Tuesday, 22 June 2010

Osborne's brutal Budget to leave LibDems on the rack

George Osborne’s first Budget later today promises to be a bloody affair. For the first time LibDem members – not MPs because many have been bought off with Coalition jobs but the party outside Westminister – will see what they have signed up for. The price of government will be to contradict the spirit of their election manifesto.
The Chancellor has chosen to tackle the massive financial deficit bequeathed by Labour in such a brief time span that we face years of austerity like no other in peacetime.
The coming attack on the public sector is going to be savage. Osborne and his boss David Cameron must explain why we face cuts worse than those to be confronted by the Greeks when our economy is in much better nick. Otherwise they will leave themselves open to the charge they are motivated by ideology rather than what is best for the UK.
Osborne’s claim that he wants to repeat the experience of the Canadians in the mid-1990s is a false analogy. True there were massive cutbacks as Canada levelled its debt mountain but there were major differences between our situation and theirs.

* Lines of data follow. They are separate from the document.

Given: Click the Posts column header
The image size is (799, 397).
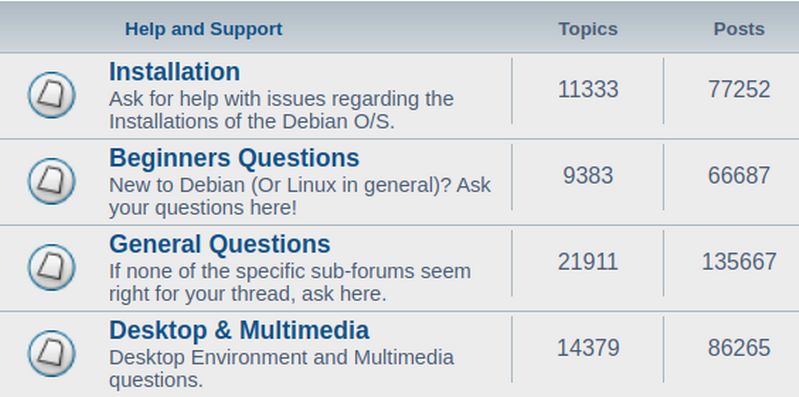Looking at the screenshot, I should coord(739,29).

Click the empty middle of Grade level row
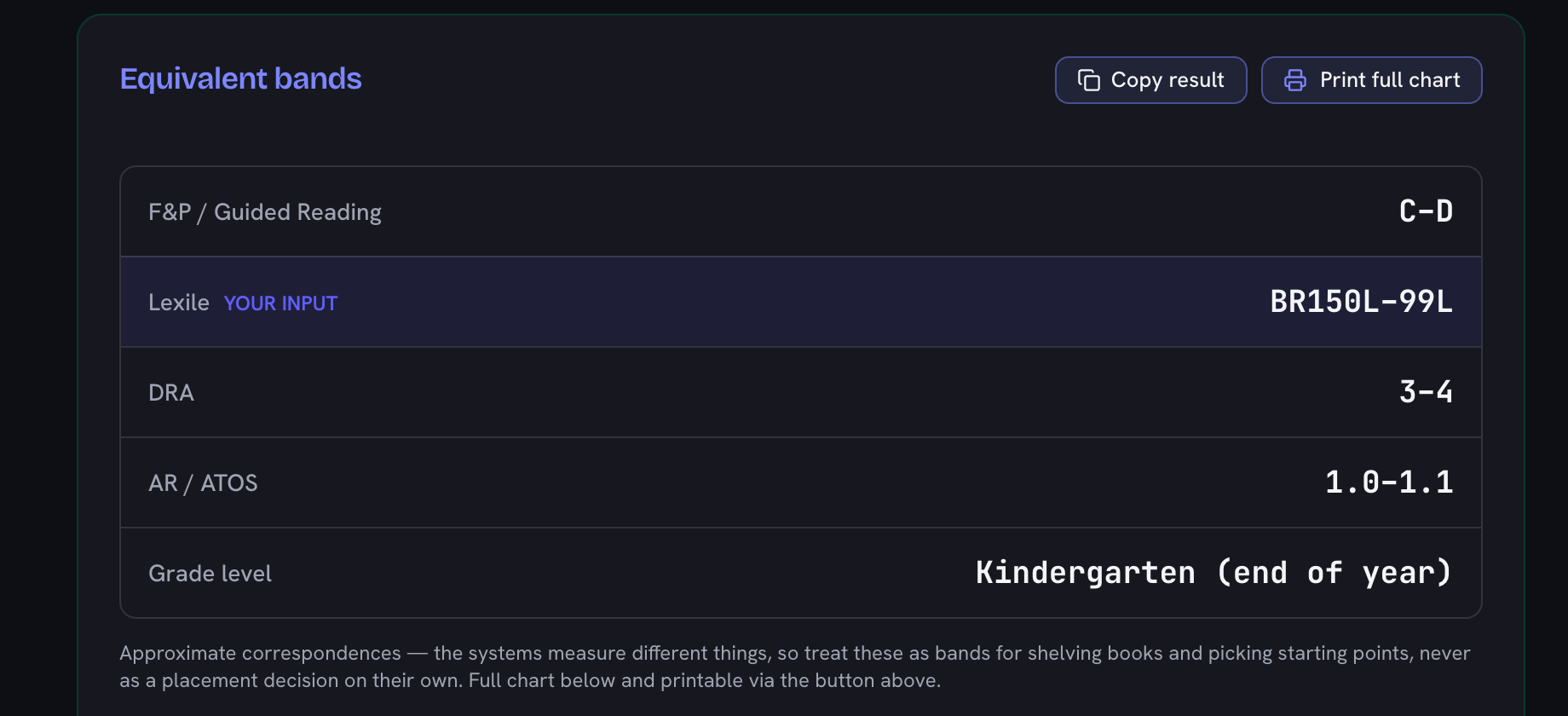click(622, 573)
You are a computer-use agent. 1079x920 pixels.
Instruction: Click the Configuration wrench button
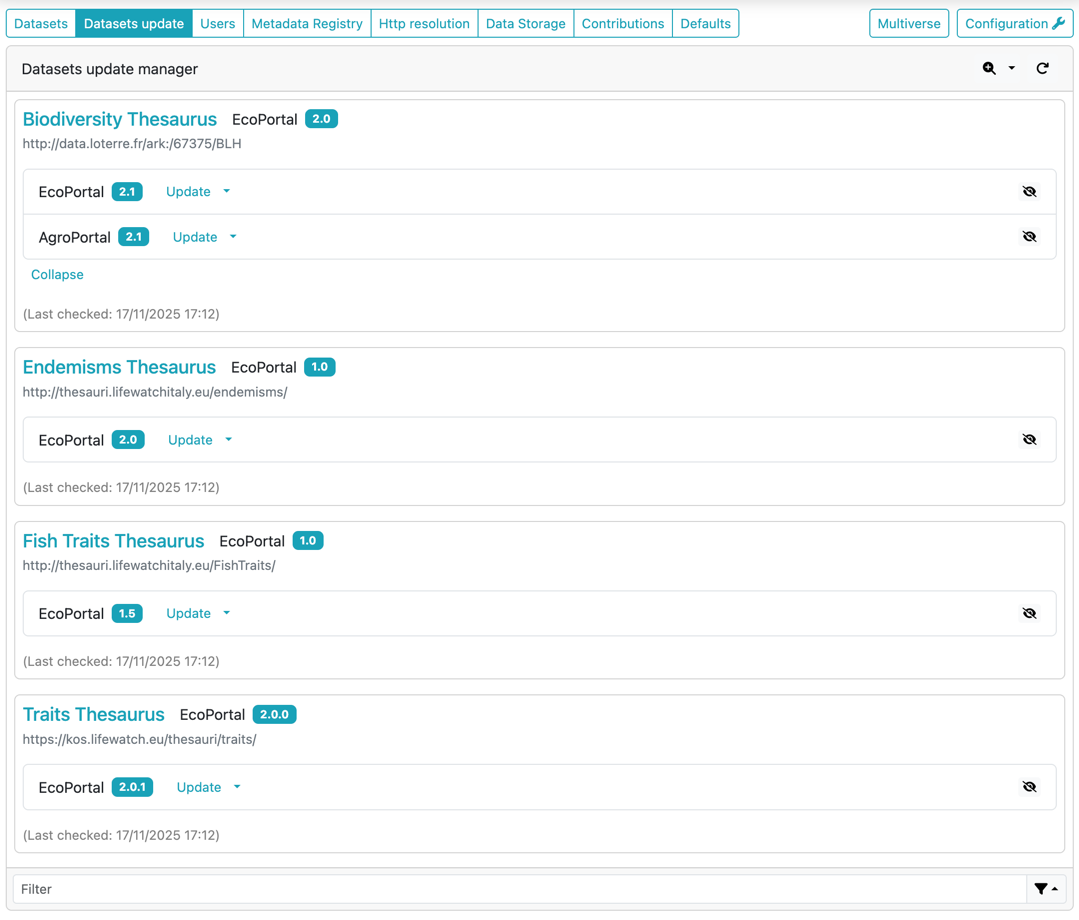pos(1014,23)

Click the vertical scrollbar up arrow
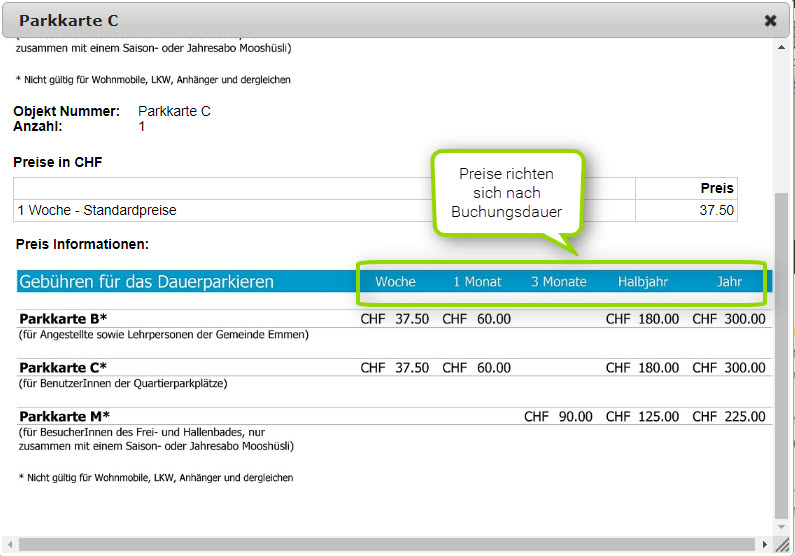coord(781,46)
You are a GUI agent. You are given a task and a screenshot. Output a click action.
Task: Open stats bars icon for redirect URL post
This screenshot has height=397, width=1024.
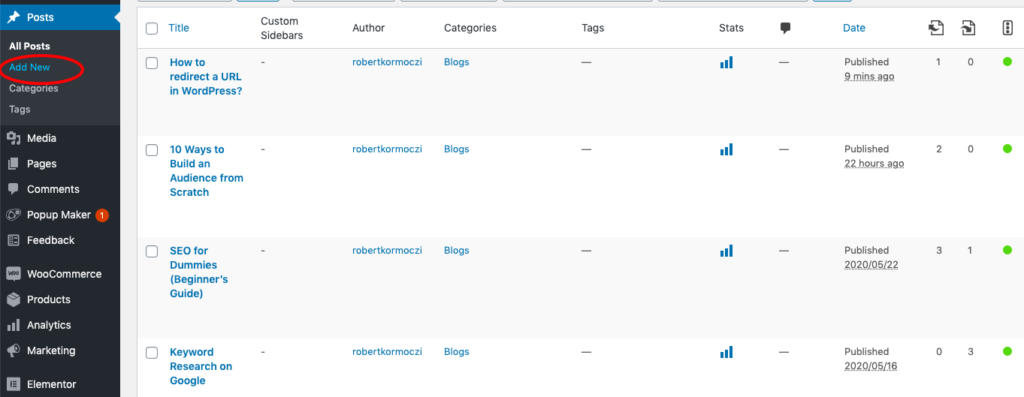[x=726, y=63]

There was a long lead time as the government of the day entered into genuine consultation with the people; no sectors were ring fenced; and the country’s economy was helped dragged out of recession by the recovery of it powerful neighbour the USA. Our biggest export market Euroland has already entered a period of further belt-tightening.
There was a bloodbath in public sector jobs as Canada’s Liberal government swung the axe but it had a substantial working majority. Tory Cameron and Osborne on the other hand are dependent on the continuing support of the LibDems.
Fault lines may well appear as the squeeze tightens. Meanwhile there is an unusual alliance of opinion on the wings of both the Left and the Right in the UK opposed to higher taxation.